Tsipras also urged Greeks to be responsible and not panic as the situation in Greece becomes polarised between the 'yes' and 'no' camps.
"Let us calmly go to the polls and make our choice by weighing the arguments, not the slogans. No to those trying to incite panic, prevent you from making a choice calmly and responsibly about your future."
He also reiterated accusations of "blackmail" levelled at the European Union, the IMF and European Central Bank.
The speech came amid new polling that showed the outcome of the referendum is too close to call.
The latest opinion poll from Greek newspaper AVGI suggests 43% of Greeks think the government should reject the bailout terms put forward by troika creditors, with 42.5% in the 'yes' camp. 9% were undecided.
Greek opinion on the cash-for-reform conditions appears to have changed between the announcement of the referendum and the latest poll as the plebiscite is now seen as being about the country's continued eurozone membership.

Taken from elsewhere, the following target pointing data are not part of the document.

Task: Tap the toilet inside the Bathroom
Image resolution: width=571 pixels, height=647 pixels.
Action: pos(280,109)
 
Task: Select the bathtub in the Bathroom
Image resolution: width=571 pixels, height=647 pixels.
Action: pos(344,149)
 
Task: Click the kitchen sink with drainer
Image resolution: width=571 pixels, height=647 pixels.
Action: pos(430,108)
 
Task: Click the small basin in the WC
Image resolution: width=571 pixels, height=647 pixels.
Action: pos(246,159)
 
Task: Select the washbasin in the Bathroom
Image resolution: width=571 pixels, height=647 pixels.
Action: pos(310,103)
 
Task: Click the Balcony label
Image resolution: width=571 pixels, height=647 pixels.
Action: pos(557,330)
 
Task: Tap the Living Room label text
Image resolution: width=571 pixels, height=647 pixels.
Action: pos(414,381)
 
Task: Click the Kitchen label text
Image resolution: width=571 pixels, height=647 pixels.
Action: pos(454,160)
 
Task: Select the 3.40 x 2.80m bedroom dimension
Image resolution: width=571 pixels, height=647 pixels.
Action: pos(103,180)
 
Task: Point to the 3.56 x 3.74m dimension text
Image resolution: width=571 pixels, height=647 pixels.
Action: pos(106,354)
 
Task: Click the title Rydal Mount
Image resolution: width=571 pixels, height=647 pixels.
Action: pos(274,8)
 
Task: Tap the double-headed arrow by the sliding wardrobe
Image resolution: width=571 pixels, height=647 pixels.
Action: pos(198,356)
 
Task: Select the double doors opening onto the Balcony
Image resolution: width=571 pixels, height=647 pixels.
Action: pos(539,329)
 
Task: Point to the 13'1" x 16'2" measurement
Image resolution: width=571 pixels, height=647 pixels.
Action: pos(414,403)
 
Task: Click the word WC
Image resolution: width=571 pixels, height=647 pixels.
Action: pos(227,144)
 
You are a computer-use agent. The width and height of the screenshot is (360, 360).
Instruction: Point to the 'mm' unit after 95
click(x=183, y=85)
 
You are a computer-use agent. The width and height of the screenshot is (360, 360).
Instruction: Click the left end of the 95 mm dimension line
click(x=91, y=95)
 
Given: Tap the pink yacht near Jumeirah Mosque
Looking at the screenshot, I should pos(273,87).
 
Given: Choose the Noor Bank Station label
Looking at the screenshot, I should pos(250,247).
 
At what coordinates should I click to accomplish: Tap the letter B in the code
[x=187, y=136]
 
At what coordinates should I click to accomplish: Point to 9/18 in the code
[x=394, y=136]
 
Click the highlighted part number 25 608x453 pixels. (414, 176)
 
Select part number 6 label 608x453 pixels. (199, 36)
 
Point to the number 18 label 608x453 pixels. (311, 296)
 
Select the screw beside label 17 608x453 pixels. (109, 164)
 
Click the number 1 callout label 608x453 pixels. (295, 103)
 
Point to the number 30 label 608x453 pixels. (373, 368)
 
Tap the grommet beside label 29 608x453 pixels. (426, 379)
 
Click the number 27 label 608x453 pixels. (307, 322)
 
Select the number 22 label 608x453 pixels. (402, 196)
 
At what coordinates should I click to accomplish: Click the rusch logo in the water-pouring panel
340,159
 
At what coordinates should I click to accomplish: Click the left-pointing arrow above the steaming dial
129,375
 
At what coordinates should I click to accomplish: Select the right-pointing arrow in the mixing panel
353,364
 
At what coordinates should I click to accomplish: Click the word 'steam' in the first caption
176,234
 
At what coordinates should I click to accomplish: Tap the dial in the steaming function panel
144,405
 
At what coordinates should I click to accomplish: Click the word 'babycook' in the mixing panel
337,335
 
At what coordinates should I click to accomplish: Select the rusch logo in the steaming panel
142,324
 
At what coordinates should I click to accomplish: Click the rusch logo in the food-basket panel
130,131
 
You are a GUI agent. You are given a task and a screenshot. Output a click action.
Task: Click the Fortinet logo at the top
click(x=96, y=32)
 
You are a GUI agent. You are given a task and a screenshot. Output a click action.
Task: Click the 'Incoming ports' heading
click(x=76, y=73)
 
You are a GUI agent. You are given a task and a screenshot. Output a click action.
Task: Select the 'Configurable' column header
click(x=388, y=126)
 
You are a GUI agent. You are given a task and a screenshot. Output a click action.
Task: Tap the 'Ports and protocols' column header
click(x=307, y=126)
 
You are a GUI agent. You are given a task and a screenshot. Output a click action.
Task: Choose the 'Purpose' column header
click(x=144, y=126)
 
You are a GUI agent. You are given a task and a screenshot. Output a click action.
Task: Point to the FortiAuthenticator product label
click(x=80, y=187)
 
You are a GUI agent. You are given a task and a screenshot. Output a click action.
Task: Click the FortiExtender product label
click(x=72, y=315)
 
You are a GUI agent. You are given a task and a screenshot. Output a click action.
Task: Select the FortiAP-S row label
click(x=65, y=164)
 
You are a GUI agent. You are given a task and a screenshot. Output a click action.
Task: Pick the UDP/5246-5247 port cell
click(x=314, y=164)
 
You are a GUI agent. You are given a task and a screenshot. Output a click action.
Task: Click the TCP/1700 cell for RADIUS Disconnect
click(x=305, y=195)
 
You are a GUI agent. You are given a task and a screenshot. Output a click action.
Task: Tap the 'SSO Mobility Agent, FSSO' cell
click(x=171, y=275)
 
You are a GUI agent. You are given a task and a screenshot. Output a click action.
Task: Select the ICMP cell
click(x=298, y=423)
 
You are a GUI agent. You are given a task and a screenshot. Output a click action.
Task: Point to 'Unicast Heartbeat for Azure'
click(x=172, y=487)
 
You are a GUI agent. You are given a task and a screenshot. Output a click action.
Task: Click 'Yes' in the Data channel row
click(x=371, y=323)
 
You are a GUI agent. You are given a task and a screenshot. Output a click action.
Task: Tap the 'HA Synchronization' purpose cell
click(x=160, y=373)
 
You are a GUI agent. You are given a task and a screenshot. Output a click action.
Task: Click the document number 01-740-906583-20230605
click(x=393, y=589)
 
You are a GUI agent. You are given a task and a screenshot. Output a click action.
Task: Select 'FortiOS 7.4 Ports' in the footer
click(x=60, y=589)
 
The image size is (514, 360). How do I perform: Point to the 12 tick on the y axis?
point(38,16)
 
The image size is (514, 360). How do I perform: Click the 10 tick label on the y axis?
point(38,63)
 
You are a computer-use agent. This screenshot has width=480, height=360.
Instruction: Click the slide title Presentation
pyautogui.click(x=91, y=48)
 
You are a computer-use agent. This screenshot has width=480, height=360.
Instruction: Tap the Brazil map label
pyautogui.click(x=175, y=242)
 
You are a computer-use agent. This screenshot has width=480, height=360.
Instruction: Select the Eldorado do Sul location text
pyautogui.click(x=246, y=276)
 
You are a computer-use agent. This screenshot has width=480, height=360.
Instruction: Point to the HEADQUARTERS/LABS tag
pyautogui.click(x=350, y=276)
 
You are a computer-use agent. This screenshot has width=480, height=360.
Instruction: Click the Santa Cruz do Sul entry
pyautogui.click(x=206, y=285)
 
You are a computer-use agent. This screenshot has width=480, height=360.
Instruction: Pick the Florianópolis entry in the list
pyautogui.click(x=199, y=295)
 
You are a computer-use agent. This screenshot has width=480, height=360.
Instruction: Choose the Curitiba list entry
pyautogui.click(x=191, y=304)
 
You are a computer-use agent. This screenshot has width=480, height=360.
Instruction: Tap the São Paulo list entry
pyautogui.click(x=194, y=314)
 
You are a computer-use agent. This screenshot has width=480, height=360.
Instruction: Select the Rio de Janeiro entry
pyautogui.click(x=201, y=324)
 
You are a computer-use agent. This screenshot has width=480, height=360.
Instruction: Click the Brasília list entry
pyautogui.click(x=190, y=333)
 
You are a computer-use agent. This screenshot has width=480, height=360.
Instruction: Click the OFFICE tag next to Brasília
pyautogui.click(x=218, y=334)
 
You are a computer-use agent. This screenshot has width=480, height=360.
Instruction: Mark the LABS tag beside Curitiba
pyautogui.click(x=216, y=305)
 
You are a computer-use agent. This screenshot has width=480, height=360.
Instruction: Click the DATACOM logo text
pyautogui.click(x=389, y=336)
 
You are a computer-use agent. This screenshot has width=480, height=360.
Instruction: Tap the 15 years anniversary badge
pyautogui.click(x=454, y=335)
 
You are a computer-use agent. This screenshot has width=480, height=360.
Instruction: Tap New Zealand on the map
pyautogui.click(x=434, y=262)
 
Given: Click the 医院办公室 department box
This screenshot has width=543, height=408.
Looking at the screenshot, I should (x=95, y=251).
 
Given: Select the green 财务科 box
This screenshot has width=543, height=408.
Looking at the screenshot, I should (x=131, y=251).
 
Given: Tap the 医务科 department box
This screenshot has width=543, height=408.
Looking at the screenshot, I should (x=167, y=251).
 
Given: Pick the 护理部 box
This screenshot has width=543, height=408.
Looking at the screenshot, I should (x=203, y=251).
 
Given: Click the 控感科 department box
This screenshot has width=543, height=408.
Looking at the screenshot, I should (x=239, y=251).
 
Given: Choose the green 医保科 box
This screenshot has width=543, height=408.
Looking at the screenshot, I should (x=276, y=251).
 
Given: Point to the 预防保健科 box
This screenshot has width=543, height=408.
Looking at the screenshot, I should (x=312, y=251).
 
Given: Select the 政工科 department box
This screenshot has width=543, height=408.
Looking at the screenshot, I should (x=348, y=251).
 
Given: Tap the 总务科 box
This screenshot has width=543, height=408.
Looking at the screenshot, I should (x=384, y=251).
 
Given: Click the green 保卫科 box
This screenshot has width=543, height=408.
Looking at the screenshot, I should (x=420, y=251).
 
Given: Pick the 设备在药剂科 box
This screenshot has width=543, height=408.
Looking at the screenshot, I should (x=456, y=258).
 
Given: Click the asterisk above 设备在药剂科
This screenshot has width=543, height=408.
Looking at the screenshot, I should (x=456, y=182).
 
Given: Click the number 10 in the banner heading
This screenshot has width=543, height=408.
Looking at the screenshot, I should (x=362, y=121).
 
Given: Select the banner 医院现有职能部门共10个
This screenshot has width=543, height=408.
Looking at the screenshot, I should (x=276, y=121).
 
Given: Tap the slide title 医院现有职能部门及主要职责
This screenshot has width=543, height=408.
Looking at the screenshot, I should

James Nixon from Oxford Economics said: "Even if Sunday's referendum delivers a 'yes' vote, the challenges to finding a solution that will preserve Greece's euro membership are substantial. The IMF has suggested that any new bailout arrangement for Greece will need to be around €60bn (£43bn, $67bn) to cover Greece's financing needs over the next three years and will need to include a significant debt write down. It is not obvious that a programme of this size would be approved by European parliaments."
Tsipras' Syriza government is campaigning for a 'no' vote on the basis that it can get a better deal from Brussels. Both he and Finance Minister Yanis Varoufakis have pledged to resign if the Greeks vote 'yes'.
Failure to meet a 30 June IMF debt payment deadline led to the government closing banks until after the referendum and imposing capital controls, permitting the Greeks to withdraw a limit of €60 (£43, $67) a day.